> _PROMPT_
Rewrite the following entries as a JSON list of strings, one string per line, leaving out blank lines.

> _EXTRACTED DATA_
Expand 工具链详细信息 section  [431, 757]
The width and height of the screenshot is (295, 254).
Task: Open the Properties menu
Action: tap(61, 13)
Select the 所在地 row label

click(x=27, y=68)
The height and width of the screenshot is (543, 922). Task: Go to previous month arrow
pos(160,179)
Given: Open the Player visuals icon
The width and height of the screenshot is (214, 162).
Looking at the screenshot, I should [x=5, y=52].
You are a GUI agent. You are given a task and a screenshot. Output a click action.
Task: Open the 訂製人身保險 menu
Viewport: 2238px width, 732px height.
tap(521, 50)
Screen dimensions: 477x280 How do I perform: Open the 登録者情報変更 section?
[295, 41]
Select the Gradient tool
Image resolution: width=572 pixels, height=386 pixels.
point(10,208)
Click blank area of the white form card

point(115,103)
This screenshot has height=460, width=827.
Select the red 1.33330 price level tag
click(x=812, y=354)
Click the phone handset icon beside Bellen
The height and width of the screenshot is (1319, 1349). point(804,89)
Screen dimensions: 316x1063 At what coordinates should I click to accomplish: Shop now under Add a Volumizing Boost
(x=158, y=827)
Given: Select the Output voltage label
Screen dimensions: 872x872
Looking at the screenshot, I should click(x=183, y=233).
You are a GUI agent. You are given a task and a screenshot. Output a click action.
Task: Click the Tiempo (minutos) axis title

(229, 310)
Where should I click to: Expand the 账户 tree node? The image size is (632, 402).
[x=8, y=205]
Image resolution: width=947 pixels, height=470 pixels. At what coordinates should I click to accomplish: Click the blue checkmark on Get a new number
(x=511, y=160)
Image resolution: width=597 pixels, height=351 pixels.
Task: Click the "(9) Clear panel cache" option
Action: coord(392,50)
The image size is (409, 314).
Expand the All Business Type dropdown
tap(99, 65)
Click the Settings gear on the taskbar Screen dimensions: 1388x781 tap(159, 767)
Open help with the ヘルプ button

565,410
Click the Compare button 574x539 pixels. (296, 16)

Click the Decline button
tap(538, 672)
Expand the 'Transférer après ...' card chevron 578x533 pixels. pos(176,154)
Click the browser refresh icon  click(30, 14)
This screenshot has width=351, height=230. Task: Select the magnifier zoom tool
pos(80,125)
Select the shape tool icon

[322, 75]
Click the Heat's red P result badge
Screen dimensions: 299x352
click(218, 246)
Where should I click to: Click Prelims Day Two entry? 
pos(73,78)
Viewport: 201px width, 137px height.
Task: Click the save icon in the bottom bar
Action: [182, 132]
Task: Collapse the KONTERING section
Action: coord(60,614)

> _ANSWER FOR THE TASK_
[
  "Expand 工具链详细信息 section  [431, 757]",
  "The width and height of the screenshot is (295, 254).",
  "Task: Open the Properties menu",
  "Action: tap(61, 13)",
  "Select the 所在地 row label",
  "click(x=27, y=68)",
  "The height and width of the screenshot is (543, 922). Task: Go to previous month arrow",
  "pos(160,179)",
  "Given: Open the Player visuals icon",
  "The width and height of the screenshot is (214, 162).",
  "Looking at the screenshot, I should [x=5, y=52].",
  "You are a GUI agent. You are given a task and a screenshot. Output a click action.",
  "Task: Open the 訂製人身保險 menu",
  "Viewport: 2238px width, 732px height.",
  "tap(521, 50)",
  "Screen dimensions: 477x280 How do I perform: Open the 登録者情報変更 section?",
  "[295, 41]",
  "Select the Gradient tool",
  "Image resolution: width=572 pixels, height=386 pixels.",
  "point(10,208)",
  "Click blank area of the white form card",
  "point(115,103)",
  "This screenshot has height=460, width=827.",
  "Select the red 1.33330 price level tag",
  "click(x=812, y=354)",
  "Click the phone handset icon beside Bellen",
  "The height and width of the screenshot is (1319, 1349). point(804,89)",
  "Screen dimensions: 316x1063 At what coordinates should I click to accomplish: Shop now under Add a Volumizing Boost",
  "(x=158, y=827)",
  "Given: Select the Output voltage label",
  "Screen dimensions: 872x872",
  "Looking at the screenshot, I should click(x=183, y=233).",
  "You are a GUI agent. You are given a task and a screenshot. Output a click action.",
  "Task: Click the Tiempo (minutos) axis title",
  "(229, 310)",
  "Where should I click to: Expand the 账户 tree node? The image size is (632, 402).",
  "[x=8, y=205]",
  "Image resolution: width=947 pixels, height=470 pixels. At what coordinates should I click to accomplish: Click the blue checkmark on Get a new number",
  "(x=511, y=160)",
  "Image resolution: width=597 pixels, height=351 pixels.",
  "Task: Click the \"(9) Clear panel cache\" option",
  "Action: coord(392,50)",
  "The image size is (409, 314).",
  "Expand the All Business Type dropdown",
  "tap(99, 65)",
  "Click the Settings gear on the taskbar Screen dimensions: 1388x781 tap(159, 767)",
  "Open help with the ヘルプ button",
  "565,410",
  "Click the Compare button 574x539 pixels. (296, 16)",
  "Click the Decline button",
  "tap(538, 672)",
  "Expand the 'Transférer après ...' card chevron 578x533 pixels. pos(176,154)",
  "Click the browser refresh icon  click(30, 14)",
  "This screenshot has width=351, height=230. Task: Select the magnifier zoom tool",
  "pos(80,125)",
  "Select the shape tool icon",
  "[322, 75]",
  "Click the Heat's red P result badge",
  "Screen dimensions: 299x352",
  "click(218, 246)",
  "Where should I click to: Click Prelims Day Two entry? ",
  "pos(73,78)",
  "Viewport: 201px width, 137px height.",
  "Task: Click the save icon in the bottom bar",
  "Action: [182, 132]",
  "Task: Collapse the KONTERING section",
  "Action: coord(60,614)"
]